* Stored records
============

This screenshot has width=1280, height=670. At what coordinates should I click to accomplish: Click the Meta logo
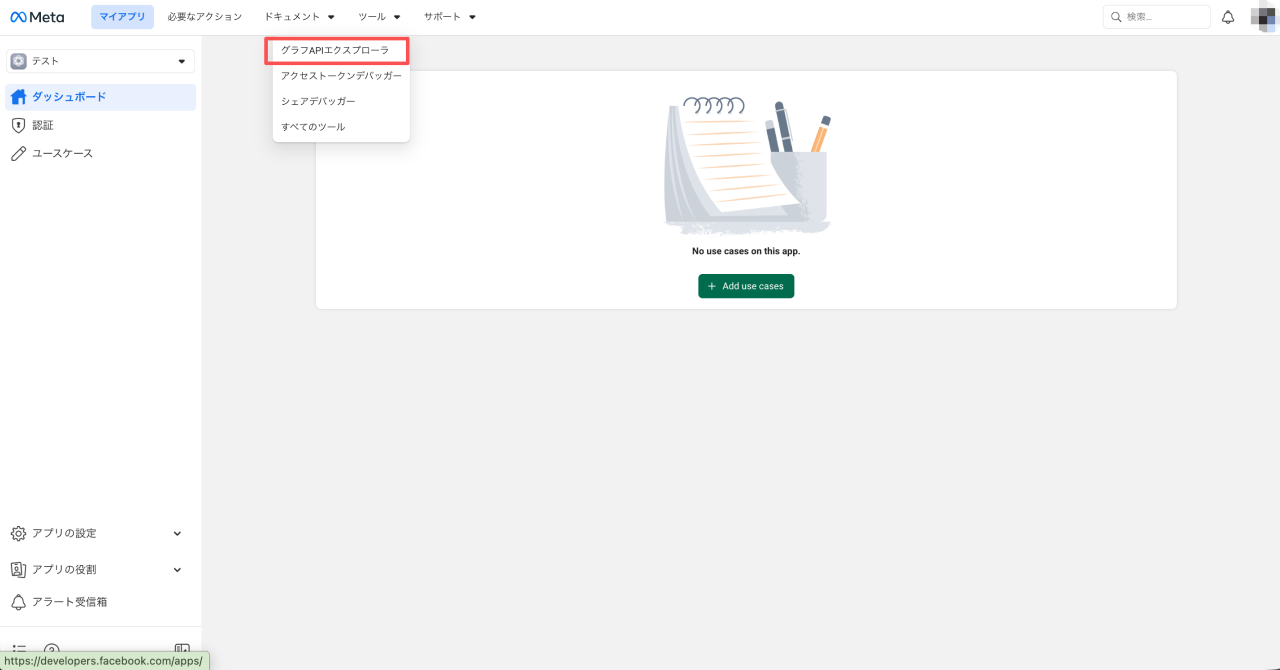[37, 17]
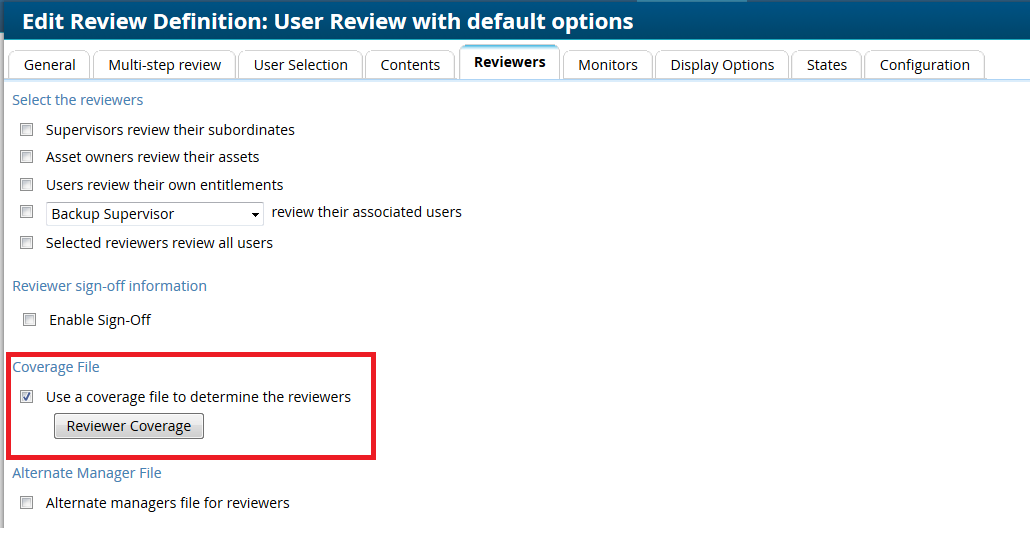
Task: Enable Selected reviewers review all users
Action: point(27,243)
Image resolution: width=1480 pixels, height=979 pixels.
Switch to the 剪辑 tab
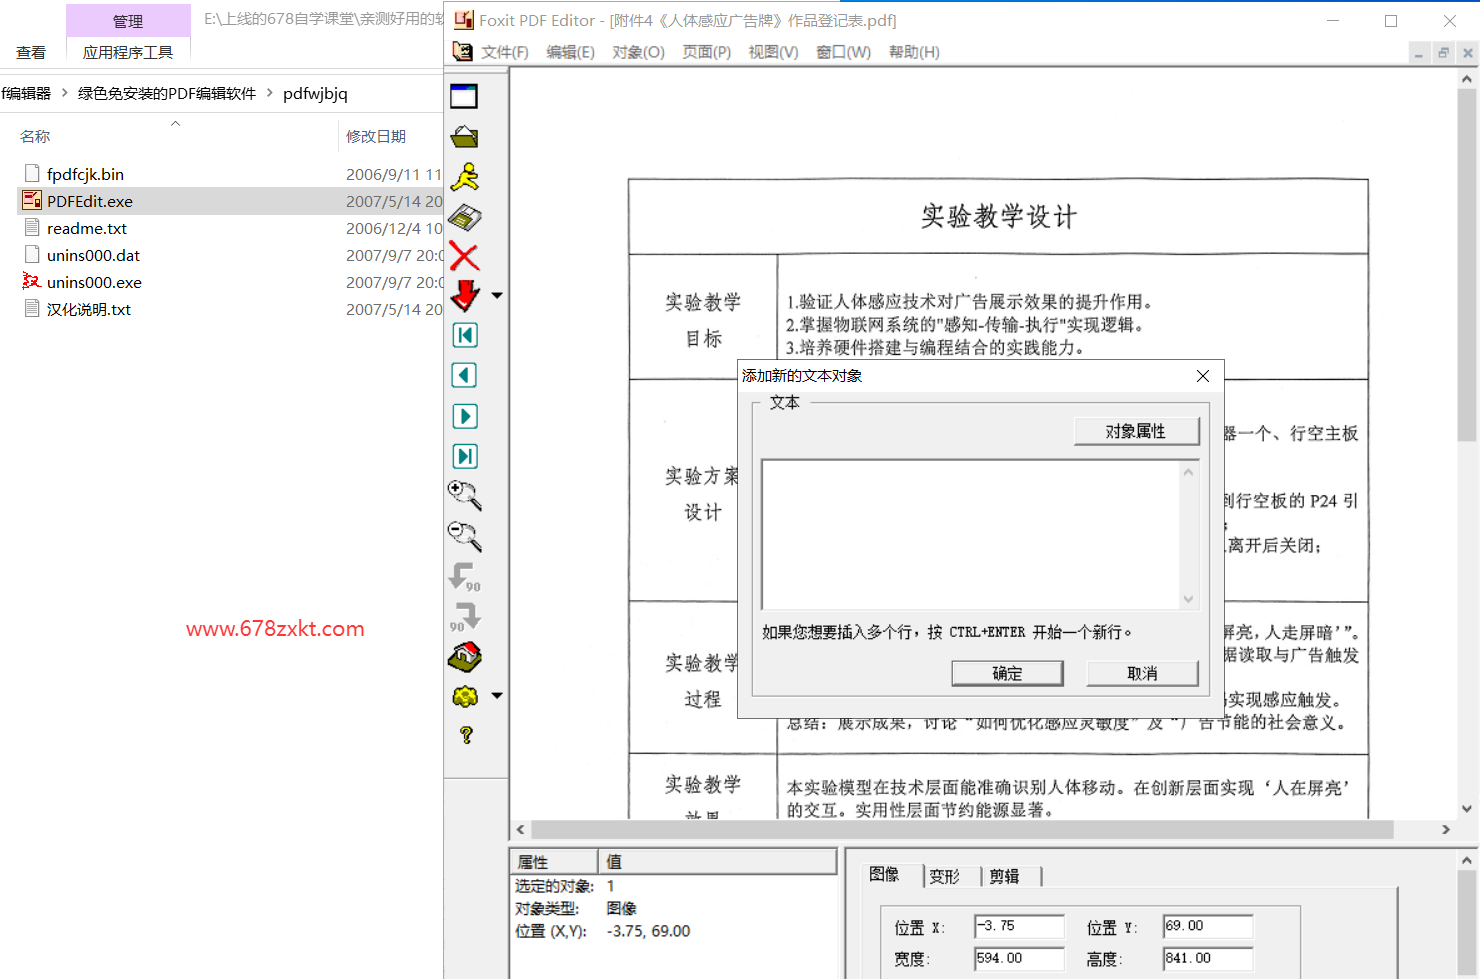tap(1004, 877)
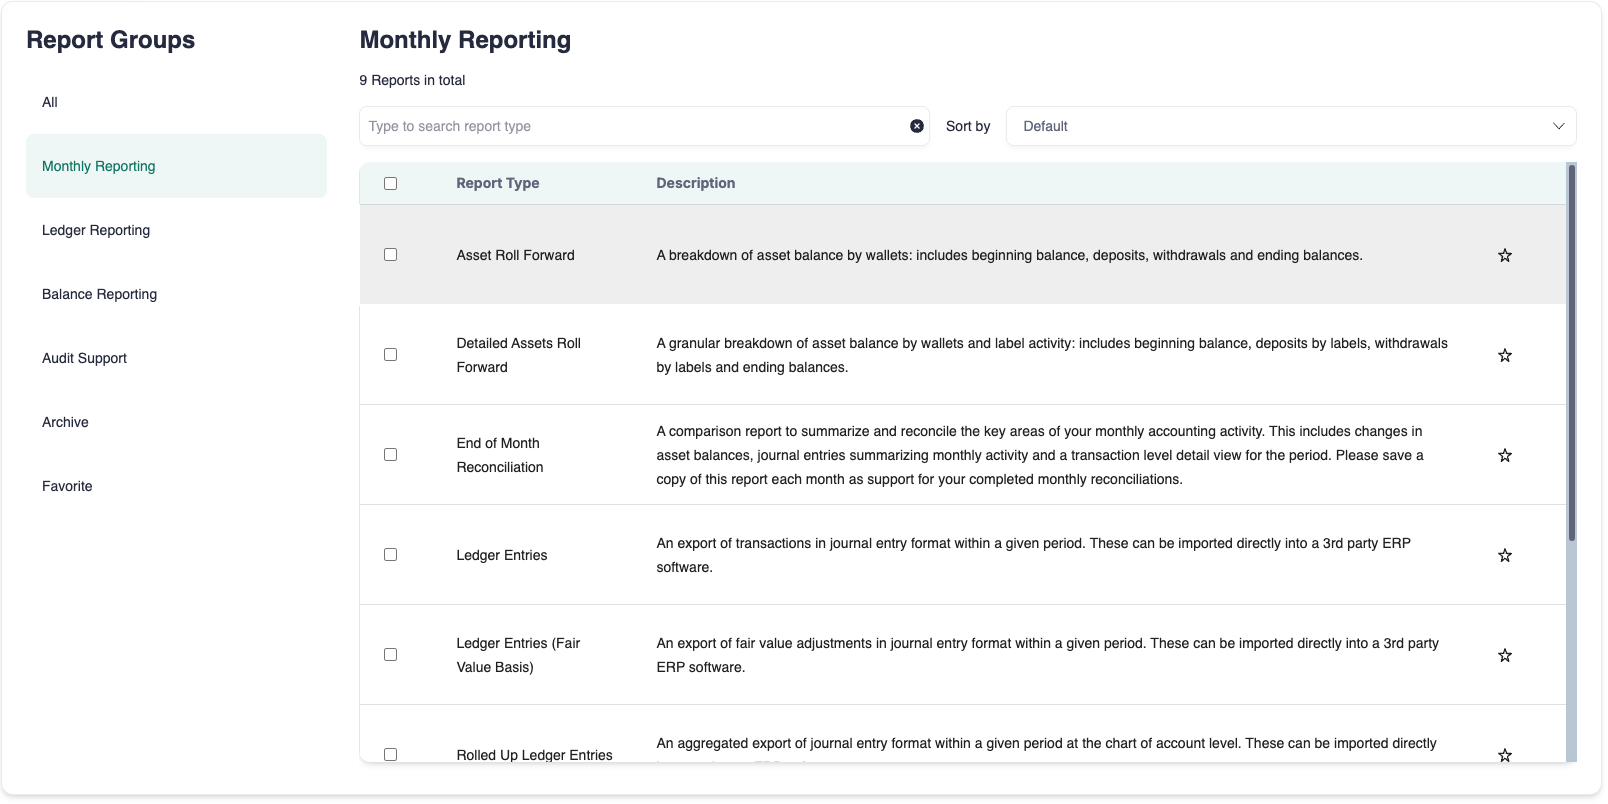The height and width of the screenshot is (804, 1608).
Task: Toggle the select-all reports checkbox
Action: pos(390,183)
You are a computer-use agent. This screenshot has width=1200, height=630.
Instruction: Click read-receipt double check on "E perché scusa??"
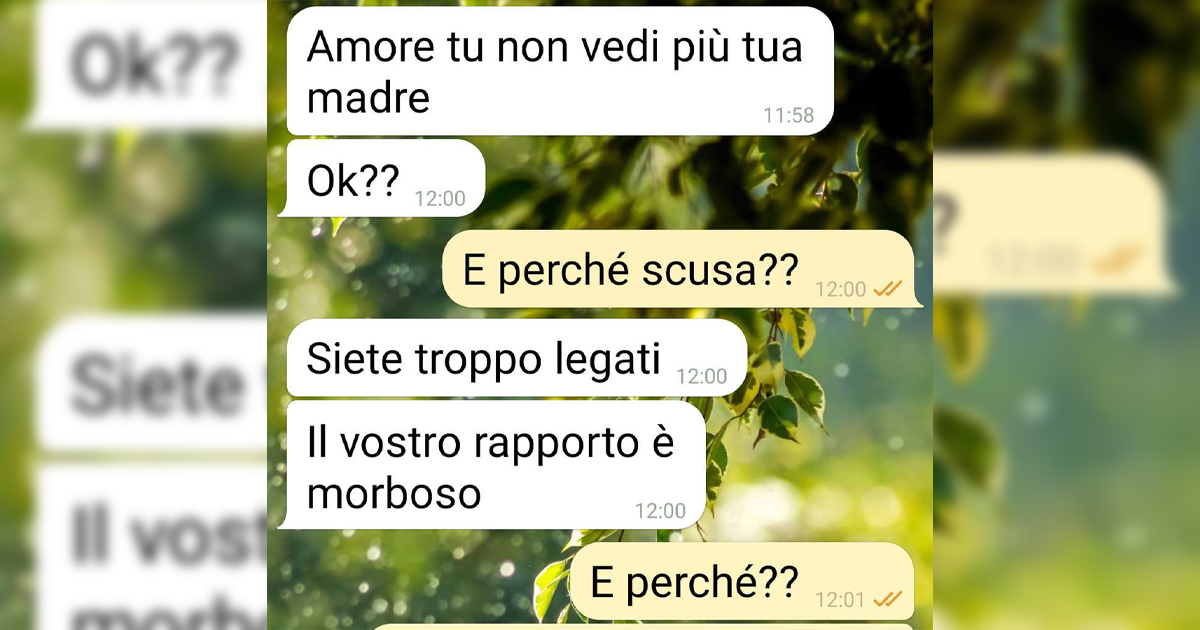point(887,289)
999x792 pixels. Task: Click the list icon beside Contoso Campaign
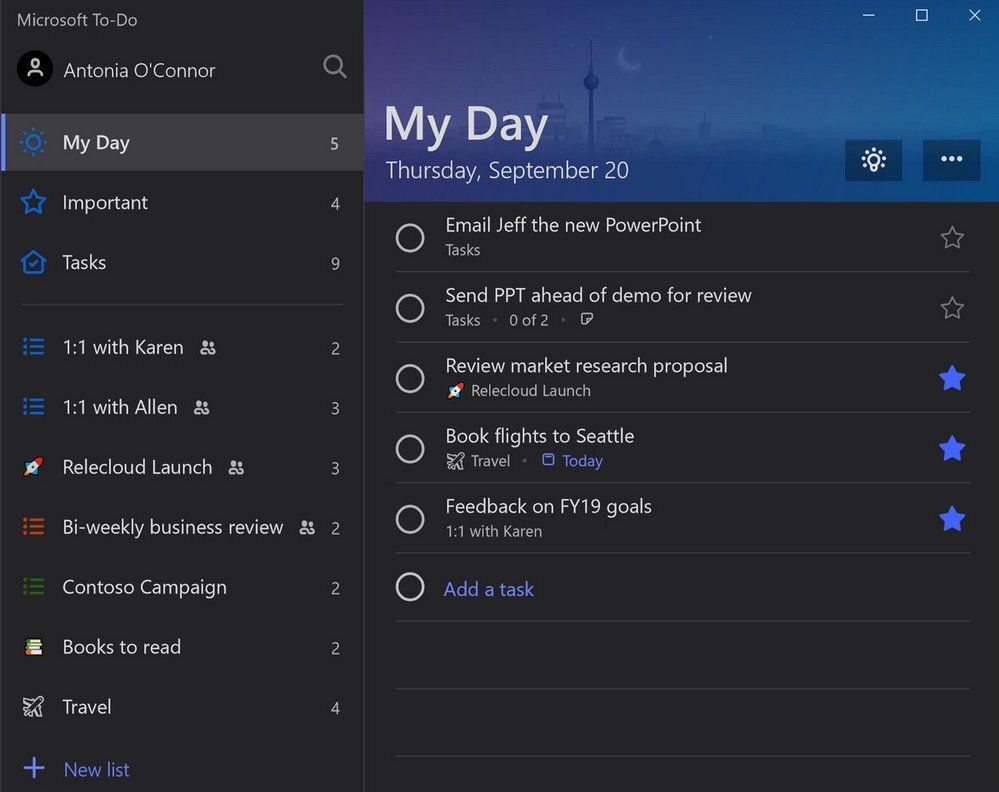coord(33,587)
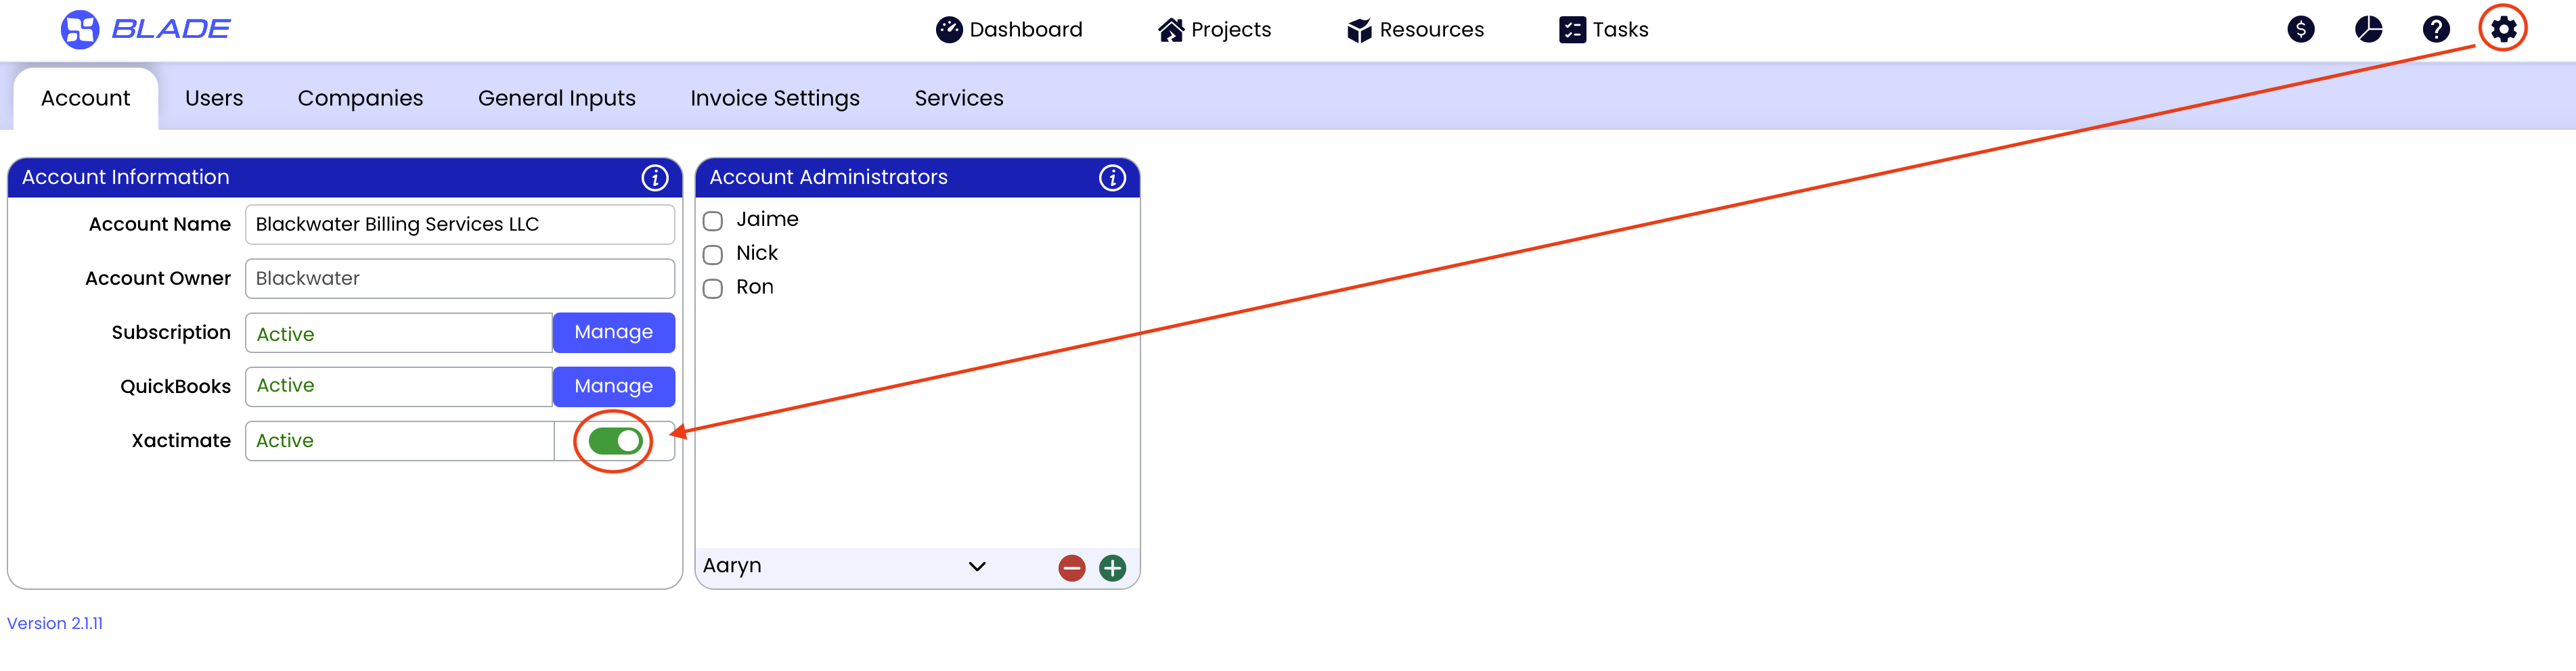Click the dollar sign billing icon
The image size is (2576, 671).
[2300, 29]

============

Omitting all pictures, restate word for word the lines from the one containing "Image resolution: width=1480" through the last line of the data.

Image resolution: width=1480 pixels, height=979 pixels.
Switch to the 剪辑 tab
tap(1004, 877)
The height and width of the screenshot is (804, 1608).
Task: Toggle the select-all reports checkbox
Action: pos(390,183)
You are a computer-use agent. This screenshot has width=1200, height=630.
Instruction: Click read-receipt double check on "E perché scusa??"
point(887,289)
999x792 pixels. Task: Click the list icon beside Contoso Campaign
coord(33,587)
Click the dollar sign billing icon
The image size is (2576, 671).
[2300, 29]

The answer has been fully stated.